Pakar lain mengatakan bahwa makna damai harus juga mengarah kepada
keseimbangan, keadilan dan ketiadaan tekanan oleh satu kelompok kepada kelompok
lain. Tokoh Martin Luther King Jr, yang sering menyuarakan makna perdamaian
seperti ini.
Ada juga pandangan lain, bahwa damai
adalah suasana tanpa keributan atau kebisingan. Misalnya jika seorang
berkunjung ke pedesaan terpencil yg asri dan tenang, sering disebut desa itu
damai. suasananya sangat cocok untuk istirahat dan membuat pikiran tenang. Tidak
seperti di kota yang sering terjadi
kemacetan, kebisingan dan kesemerautan. Makna damai seperti ini tidak salah, namun
masih kurang mencakup permasalahan global. sebab bisa saja dalam desa yg
dikatakan damai tersebut pernah terjadi genosida
(pemusnahan suku).
Disisi lain perdamaian ternyata memberikan rangsangan untuk berperang.
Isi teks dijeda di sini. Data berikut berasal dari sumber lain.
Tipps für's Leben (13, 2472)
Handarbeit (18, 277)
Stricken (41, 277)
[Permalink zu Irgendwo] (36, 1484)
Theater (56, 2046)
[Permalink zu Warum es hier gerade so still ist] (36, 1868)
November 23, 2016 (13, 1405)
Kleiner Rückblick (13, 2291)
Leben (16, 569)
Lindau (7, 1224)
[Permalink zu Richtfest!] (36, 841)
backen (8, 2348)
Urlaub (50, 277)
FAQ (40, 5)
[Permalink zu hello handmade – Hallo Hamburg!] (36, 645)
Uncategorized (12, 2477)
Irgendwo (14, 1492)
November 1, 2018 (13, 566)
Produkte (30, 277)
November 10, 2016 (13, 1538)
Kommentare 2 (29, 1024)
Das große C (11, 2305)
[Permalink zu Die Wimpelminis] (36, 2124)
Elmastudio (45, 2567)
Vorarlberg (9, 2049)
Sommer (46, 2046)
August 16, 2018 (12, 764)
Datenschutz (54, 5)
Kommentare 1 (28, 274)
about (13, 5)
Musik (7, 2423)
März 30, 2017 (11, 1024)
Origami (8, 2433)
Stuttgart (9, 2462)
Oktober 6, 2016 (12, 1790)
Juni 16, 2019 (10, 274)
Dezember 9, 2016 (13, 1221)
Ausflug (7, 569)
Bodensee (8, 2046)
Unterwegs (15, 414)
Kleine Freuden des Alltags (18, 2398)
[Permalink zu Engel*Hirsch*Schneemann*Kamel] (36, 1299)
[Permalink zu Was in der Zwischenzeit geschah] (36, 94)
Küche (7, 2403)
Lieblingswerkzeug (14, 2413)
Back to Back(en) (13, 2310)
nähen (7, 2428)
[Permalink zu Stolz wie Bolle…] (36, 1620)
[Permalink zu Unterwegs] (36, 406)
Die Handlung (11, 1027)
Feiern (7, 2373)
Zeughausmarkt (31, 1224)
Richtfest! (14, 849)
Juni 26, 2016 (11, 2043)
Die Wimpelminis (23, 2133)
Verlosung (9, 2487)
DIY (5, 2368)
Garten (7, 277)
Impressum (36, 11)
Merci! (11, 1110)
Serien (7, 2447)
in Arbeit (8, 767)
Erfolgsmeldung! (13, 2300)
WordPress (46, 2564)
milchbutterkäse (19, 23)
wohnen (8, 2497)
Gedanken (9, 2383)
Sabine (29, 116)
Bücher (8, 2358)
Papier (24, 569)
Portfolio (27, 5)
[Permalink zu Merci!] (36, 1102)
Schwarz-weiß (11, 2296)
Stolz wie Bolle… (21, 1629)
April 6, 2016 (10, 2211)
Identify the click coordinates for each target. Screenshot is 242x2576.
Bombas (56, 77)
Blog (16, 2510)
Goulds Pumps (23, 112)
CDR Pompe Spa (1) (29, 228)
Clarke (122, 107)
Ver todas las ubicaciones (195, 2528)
Manusia berperang untuk mewujudkan
perdamaian. Agama yang seharusnya membawa keharmonisan, pemberi motivasi bersatu untuk perdamaian,
ternyata tak mampu menghindari
peperangan. Tragisnya, perang yang paling kejam dan
mengerikan adalah perang atas nama
agama.
Perdamaian Dalam Perspektif Islam
Perdamaian dalam konsep agama, agaknya cukup dengan memahami
makna bahwa semua agama mendambakan perdamaian, salah satunya ialah Islam. Seseorang
telah dapat mengetahui bahwa Islam adalah agama yang mendambakan perdamaian,
cukup dengan mendengarkan ucapan yang dianjurkan untuk disampaikan pada setiap
pertemuan. "assalamu 'alaikum" (Damai untuk Anda), seseorang
dapat menghayati bahwa kedamaian yang didambakan bukan hanya untuk diri
sendiri, tetapi juga untuk pihak lain. Kalau demikian, tidak heran jika salah
satu ciri seorang muslim, adalah seperti sabda Nabi Muhammad Saw: "Siapa yang menyelamatkan orang lain
(yang mendambakan kedamaian) dari gangguan lidahnya dan tangannya".
Perdamaian
merupakan salah satu ciri utama agama Islam. Ia lahir dari pandangan ajarannya
tentang Allah, alam, dan manusia. Allah yang menciptakan segala sesuatu
berdasarkan kehendak-Nya semata. Semua ciptaan-Nya adalah baik dan serasi,
sehingga tidak mungkin kebaikan dan keserasian itu mengantar kepada kekacauan dan
pertentangan. Dari sini bermula kedamaian di antara seluruh
ciptaan-Nya.
Makhluk hidup
diciptakan dari satu sumber. Manusia yang merupakan salah satu unsur yang hidup
itu, juga diciptakan dari satu sumber yakni thin
(tanah yang bercampur air).
Kehidupan manusia
melalui seorang ayah dan seorang ibu, sehingga manusia, bukan saja harus hidup
berdampingan dan harmonis bersama manusia lain, tetapi juga dengan makhluk
hidup lain, bahkan dengan alam raya, apalagi yang berada di bumi ini. Bukankah
eksistensinya lahir dari tanah, bumi tempat dia berpijak, dan kelak ia akan
kembali ke sana? Demikian ide dasar ajaran Islam, yang melahirkan keharusan
adanya kedamaian bagi seluruh makhluk.
Benar bahwa agama ini memerintahkan untuk
mempersiapkan kekuatan guna menghadapi musuh. Namun persiapan itu tidak lain
kecuali menurut istilah alquran adalah untuk menakut-nakuti mereka (yang
bermaksud melahirkan kekacauan dan dis-integrasi), firman Allah
Swt: “ Dan siapkanlah untuk menghadapi mereka kekuatan apa saja yang kamu
sanggupi dan dari kuda-kuda yang ditambat untuk berperang (yang dengan
persiapan itu) kamu menggentarkan musuh Allah dan musuhmu dan orang-orang selain mereka yang kamu tidak mengetahuinya; sedang Allah
mengetahuinya..”. QS.
Al Anfal [8]: 60.
Peperangan kalau terjadi tidak dibenarkan
kecuali untuk menyingkirkan penganiayaan, itupun dalam batas-batas tertentu.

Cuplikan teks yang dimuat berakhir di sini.